WHAT NEEDS TO BE DONE:
Please repeat exactly the lines from the one containing "Image resolution: width=1006" through the last line of the records below, both included, and leave out any pictures.

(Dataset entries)
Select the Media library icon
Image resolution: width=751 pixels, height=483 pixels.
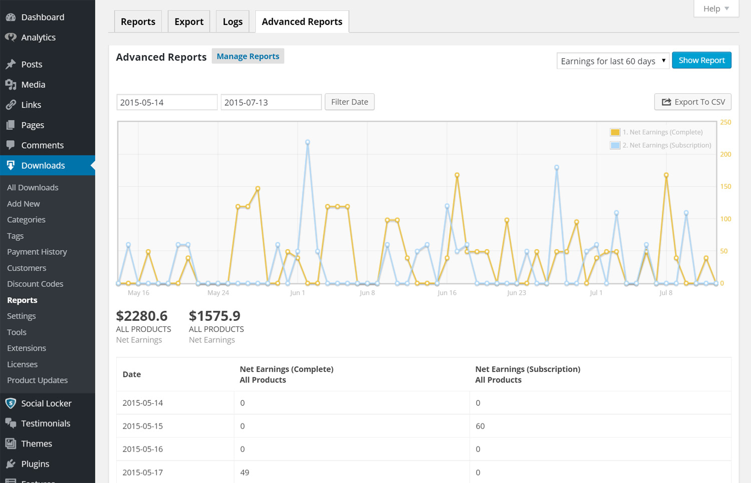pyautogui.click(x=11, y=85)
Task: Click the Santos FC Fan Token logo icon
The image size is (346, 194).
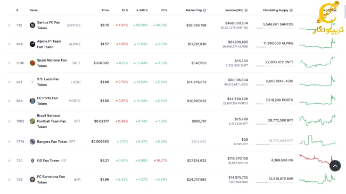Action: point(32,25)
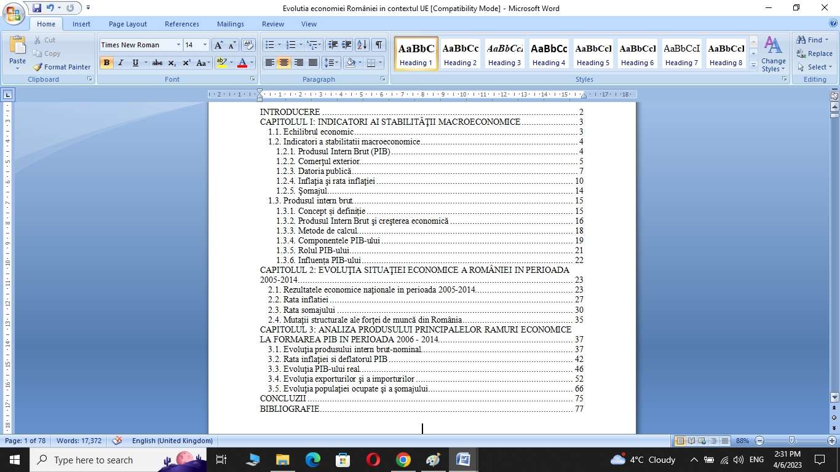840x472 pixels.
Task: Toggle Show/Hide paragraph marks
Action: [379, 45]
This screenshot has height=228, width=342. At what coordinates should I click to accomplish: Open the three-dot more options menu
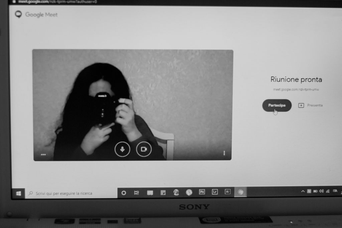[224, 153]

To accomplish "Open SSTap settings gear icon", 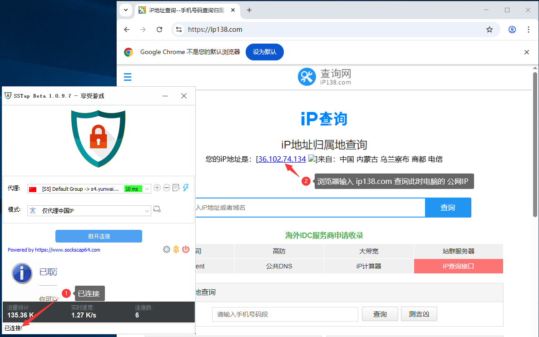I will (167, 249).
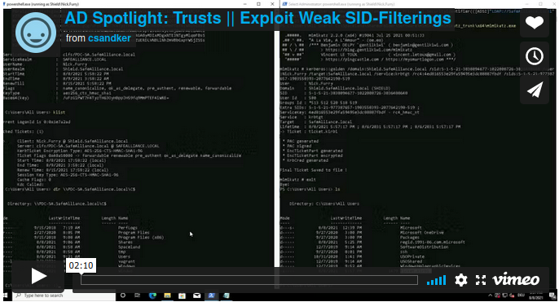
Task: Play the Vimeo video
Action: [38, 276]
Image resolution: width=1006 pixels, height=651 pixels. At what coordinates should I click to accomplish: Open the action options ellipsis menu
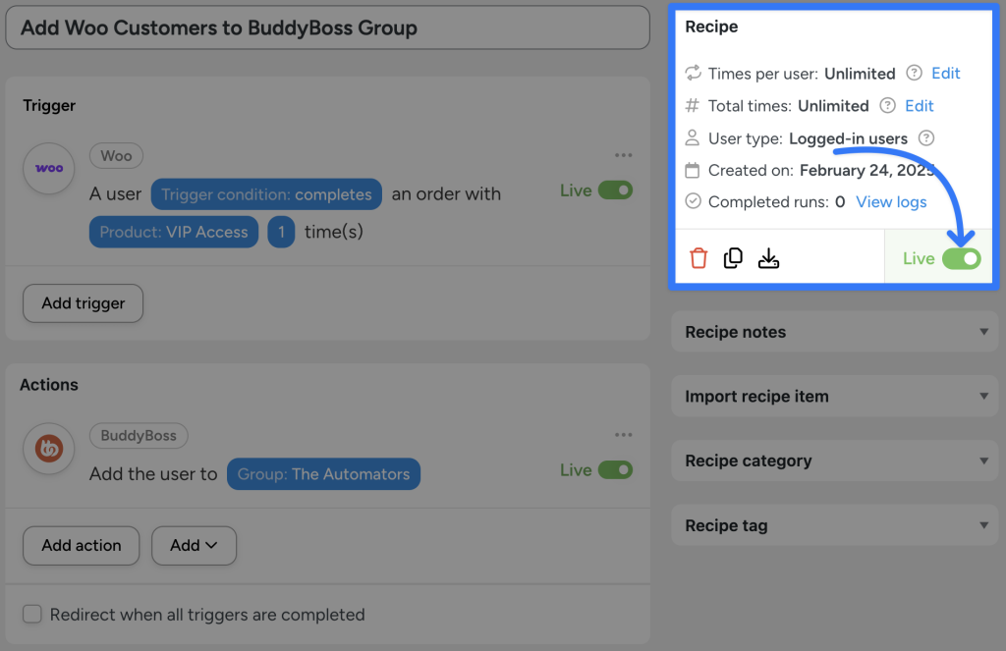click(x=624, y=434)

YOUR RESPONSE:
Image resolution: width=1006 pixels, height=651 pixels. At what coordinates should I click to accomplish: Open the action options ellipsis menu
click(x=624, y=434)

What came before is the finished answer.